If you’ve read “Own Up To Yourself,” you’re already on a path toward self-realization and growth. Give yourself a pat on the back. Now here comes the second part — are you ready?
“There is a price we pay for being attached to a narrow view of being right.” — Jon Kabat Zinn, Wherever You Go, There You Are.
Ponder that for a moment before you launch into a tirade with your co-worker, boyfriend, mother, or even yourself. Months ago, I practiced an emotional mediation at the Shambhala Center in Los Angeles. The guided meditation began as the teacher instructed, “Think of the worst insult you ever received. Now think of how unjustified you felt on the receiving end. Think about your heart rate, how you became consumed with anger …”
Immediately, my sister sprang to mind. Years ago she’d accused me of betraying secrets to our parents. I was looking out for her welfare, but she thought I had committed a grave act of disloyalty. I was wounded by her venomous accusations. I didn’t defend myself at the time. My inaction stemmed from paralysis. I couldn’t believe I’d hurt her so much.
“Now lean into that emotion. Lean into how angry you felt …” the teacher continued. I allowed every negative thought and feeling to permeate my body. Instead of clenching my fists, and planning my ‘revenge’ speech, I began to laugh! The instructor turned to me and asked, “What did you learn?” I said, simply, “I feel amazing. I let it go.” A beaming smile was plastered on my face for the remainder of the evening, and I slept like I was in a coma.
“Speaking of something that makes you angry surrenders your power to others.

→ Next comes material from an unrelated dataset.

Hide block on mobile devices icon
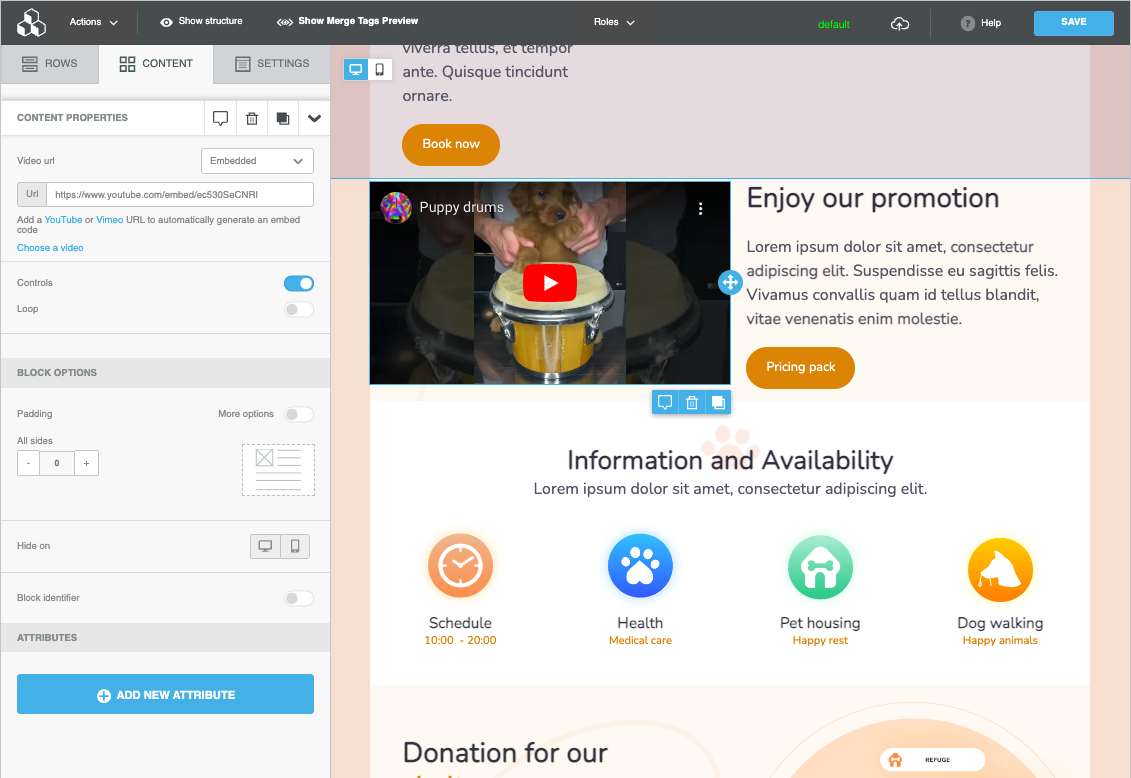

Experiment with mindfulness in a pot, which you can put your feelings into and be with them,” I read these words last night by the great Jon Kabat Zinn.
Suddenly my experience at the Shambhala Center became even clearer — I understood why and how I had let go. But the trick is to keep doing it every moment of every day.
Have you had a similar experience? Will you try this with me?